[Saved entries]
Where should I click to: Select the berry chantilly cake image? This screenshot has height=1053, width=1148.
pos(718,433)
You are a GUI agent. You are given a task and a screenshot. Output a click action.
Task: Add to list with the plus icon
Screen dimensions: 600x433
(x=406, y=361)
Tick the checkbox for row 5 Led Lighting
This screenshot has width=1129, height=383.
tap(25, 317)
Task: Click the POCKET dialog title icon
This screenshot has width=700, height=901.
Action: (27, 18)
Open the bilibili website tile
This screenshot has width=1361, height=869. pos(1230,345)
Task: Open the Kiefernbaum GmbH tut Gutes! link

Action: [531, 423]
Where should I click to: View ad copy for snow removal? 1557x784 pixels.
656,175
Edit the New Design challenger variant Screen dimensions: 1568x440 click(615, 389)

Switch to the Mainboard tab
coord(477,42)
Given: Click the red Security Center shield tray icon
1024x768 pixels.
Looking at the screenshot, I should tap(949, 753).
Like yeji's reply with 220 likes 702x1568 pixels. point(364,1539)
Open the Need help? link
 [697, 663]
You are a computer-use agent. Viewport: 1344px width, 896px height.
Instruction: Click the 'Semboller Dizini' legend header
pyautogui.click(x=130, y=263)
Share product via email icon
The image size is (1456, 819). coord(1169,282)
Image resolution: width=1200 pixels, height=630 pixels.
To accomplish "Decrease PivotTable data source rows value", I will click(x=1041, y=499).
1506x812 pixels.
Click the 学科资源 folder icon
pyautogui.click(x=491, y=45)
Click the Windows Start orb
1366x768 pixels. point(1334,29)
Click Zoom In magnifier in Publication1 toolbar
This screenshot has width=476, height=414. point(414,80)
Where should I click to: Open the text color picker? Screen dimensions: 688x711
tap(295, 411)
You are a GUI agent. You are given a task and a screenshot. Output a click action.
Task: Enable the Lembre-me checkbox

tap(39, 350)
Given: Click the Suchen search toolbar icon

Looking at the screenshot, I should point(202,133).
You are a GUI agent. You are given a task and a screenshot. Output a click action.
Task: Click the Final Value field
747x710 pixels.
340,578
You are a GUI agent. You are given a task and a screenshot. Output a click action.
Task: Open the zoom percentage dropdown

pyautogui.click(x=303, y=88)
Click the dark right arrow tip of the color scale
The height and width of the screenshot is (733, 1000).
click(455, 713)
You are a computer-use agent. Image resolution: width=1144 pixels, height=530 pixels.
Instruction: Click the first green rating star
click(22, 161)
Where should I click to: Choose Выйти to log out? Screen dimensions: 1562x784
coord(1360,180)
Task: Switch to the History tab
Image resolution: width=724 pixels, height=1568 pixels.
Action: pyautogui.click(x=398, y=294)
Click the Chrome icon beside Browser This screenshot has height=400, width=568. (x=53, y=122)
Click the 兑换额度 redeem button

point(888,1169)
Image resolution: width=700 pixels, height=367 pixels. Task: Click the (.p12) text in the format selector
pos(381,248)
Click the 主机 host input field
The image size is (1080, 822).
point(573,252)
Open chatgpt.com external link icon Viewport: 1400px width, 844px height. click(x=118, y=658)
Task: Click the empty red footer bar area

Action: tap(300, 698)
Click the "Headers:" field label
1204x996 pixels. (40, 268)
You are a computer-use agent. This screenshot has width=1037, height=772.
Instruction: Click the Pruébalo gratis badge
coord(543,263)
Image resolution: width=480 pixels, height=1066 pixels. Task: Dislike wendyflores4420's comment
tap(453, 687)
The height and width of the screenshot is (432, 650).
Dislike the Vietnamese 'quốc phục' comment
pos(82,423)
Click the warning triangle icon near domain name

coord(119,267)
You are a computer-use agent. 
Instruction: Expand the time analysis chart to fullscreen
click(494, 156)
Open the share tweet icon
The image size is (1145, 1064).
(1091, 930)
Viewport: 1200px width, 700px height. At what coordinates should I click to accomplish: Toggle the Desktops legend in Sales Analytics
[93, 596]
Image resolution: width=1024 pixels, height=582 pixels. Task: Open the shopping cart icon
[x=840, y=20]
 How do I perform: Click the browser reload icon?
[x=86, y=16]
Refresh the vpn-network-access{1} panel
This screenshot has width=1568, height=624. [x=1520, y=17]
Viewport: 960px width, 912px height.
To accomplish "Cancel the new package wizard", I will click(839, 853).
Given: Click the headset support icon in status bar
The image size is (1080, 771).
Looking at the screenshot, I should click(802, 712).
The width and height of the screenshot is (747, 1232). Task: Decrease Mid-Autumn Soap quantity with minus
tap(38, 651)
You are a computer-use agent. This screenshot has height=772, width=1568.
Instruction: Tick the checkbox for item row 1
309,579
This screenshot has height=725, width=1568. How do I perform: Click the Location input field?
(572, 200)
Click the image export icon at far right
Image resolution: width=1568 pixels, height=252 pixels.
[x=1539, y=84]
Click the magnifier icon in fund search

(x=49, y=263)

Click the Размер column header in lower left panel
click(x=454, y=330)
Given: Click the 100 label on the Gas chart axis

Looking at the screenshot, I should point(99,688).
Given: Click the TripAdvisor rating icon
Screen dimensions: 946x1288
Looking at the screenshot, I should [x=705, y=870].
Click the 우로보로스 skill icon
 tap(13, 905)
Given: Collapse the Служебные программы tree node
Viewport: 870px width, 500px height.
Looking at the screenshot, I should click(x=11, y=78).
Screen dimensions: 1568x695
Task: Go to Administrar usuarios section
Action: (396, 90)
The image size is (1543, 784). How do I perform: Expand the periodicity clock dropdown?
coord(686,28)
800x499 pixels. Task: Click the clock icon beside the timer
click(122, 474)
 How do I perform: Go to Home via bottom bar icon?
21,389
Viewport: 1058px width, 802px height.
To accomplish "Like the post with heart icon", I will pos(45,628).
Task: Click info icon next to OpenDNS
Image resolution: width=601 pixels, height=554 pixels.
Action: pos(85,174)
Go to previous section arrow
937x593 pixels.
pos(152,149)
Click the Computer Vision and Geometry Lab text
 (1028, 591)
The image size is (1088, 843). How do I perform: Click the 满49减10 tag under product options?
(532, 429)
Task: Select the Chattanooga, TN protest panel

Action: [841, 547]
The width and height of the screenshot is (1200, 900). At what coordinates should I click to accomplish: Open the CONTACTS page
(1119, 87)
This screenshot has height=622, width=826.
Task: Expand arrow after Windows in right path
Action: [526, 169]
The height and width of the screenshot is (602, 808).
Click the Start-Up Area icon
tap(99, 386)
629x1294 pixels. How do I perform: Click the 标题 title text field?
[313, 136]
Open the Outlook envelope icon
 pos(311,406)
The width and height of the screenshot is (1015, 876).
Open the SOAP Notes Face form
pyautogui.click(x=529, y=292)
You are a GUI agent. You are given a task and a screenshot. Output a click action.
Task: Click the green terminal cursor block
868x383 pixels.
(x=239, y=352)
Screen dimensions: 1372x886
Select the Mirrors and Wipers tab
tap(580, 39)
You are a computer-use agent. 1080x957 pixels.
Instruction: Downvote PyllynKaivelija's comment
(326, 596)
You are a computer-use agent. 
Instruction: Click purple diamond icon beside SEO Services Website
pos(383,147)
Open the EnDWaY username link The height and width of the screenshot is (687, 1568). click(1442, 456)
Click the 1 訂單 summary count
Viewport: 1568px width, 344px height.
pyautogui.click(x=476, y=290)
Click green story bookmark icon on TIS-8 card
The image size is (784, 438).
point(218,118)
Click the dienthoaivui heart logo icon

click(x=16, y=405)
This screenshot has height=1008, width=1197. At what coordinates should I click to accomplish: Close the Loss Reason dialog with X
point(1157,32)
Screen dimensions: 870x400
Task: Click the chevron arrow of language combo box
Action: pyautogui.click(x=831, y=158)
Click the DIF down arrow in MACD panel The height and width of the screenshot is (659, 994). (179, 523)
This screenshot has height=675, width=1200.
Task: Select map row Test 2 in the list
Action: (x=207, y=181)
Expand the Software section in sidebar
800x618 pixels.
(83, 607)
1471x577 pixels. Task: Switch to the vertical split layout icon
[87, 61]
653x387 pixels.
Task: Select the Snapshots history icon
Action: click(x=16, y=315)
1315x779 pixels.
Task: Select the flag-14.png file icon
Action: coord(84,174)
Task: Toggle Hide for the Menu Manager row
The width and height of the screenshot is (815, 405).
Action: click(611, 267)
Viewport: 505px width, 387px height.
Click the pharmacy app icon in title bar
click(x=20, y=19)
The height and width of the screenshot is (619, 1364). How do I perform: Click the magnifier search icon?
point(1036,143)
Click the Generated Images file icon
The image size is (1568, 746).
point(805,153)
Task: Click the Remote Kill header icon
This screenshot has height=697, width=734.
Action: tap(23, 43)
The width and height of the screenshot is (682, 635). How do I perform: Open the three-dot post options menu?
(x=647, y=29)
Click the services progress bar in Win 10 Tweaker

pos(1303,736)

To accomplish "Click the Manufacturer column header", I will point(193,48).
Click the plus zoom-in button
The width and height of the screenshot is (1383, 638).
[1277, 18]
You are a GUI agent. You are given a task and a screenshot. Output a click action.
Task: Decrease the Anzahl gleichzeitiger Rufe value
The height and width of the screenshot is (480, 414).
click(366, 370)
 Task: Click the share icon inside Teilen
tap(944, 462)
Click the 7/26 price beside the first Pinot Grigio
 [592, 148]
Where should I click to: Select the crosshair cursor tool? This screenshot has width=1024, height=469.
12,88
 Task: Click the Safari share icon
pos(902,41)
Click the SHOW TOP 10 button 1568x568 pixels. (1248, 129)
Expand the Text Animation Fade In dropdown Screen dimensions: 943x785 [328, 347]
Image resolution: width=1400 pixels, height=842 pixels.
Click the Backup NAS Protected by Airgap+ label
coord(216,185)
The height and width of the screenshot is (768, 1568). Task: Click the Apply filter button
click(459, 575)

## Exercise brief
For the data shown above, give the number of lines where the word "will" appears, and nothing else.

## Written answer
4